Let’s start with the red pickup rental. Somehow, over the weekend of not going anywhere, my fear of driving the truck disappeared. However, I still wanted to return it for a few reasons. One, I had to pull myself up by the steering wheel to get in. Two, it barely fit in my garage. And three, its gas mileage was not great by my standards.

So, I returned it, exchanging it for a 2025 Toyota Rav 4. The car rental place here is a small operation that appears to do a brisk business, so there was no choice on my part but to accept what was offered. I would have preferred a regular sedan or compact, but at least I’m comfortable driving an SUV, and it gets good gas mileage. However, it presented a problem that I reported the next day: at 49 mph, it shimmies rather badly. Because of the amount of dried mud on the frame inside the back doors, I wondered if the previous customer had driven it in some rugged, muddy conditions. But since I was not offered another vehicle, I’ve simply kept the speed down. Not a problem except for the drive out to my daughter’s house, which involves a stretch of two-lane highway with a speed limit of 65 mph. Fortunately, there was not much traffic the two times I went there—just a few vehicles were anxious to get past me each time.

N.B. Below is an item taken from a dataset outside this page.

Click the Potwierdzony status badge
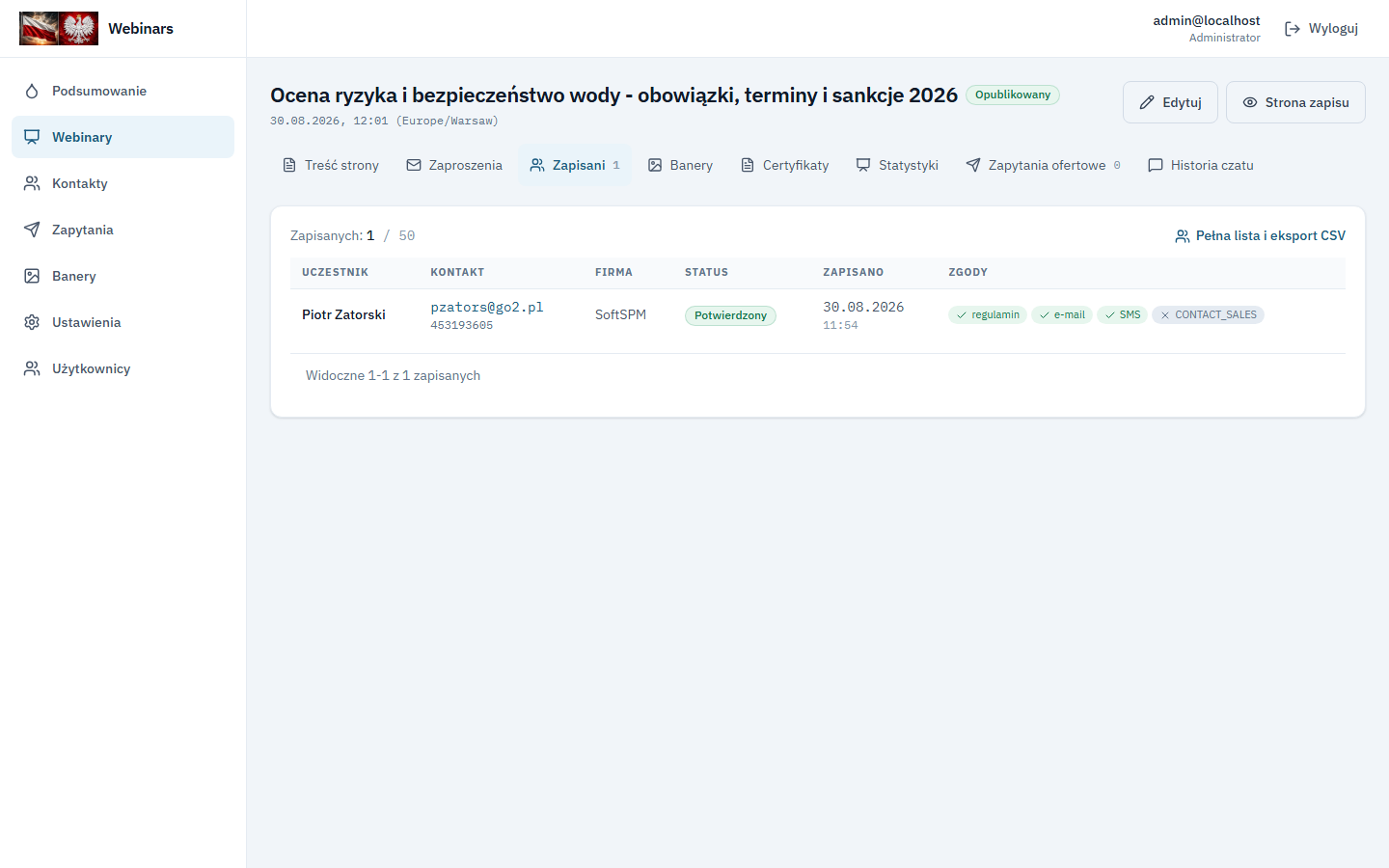The height and width of the screenshot is (868, 1389). click(x=730, y=315)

The second surprising thing is that on Monday my pre-stage IV cancer energy level suddenly returned. I woke up that morning feeling normal. I measure my energy by how much I can do in a day. Remember that after my first infusion in October, I chose not to drive because it used too much of my energy. Eventually, I came to the point that a week after an infusion, I could do a brief errand most days. And now? Well, I’ve driven my son to and from work each day, plus doing errands, even grocery shopping alone. On Thursday afternoon, I hit a wall, so to speak, and suddenly became exhausted. So, I rested up the rest of the day and took it easy on Friday as well. I was back to this new normal by Saturday morning.

And I expect to stay there until I have my next infusion this coming Thursday. Then, I’ll hang around at home for a few days to a week until the side effects subside. What a beautiful gift it is to be able to do normal, everyday things again at my former pace.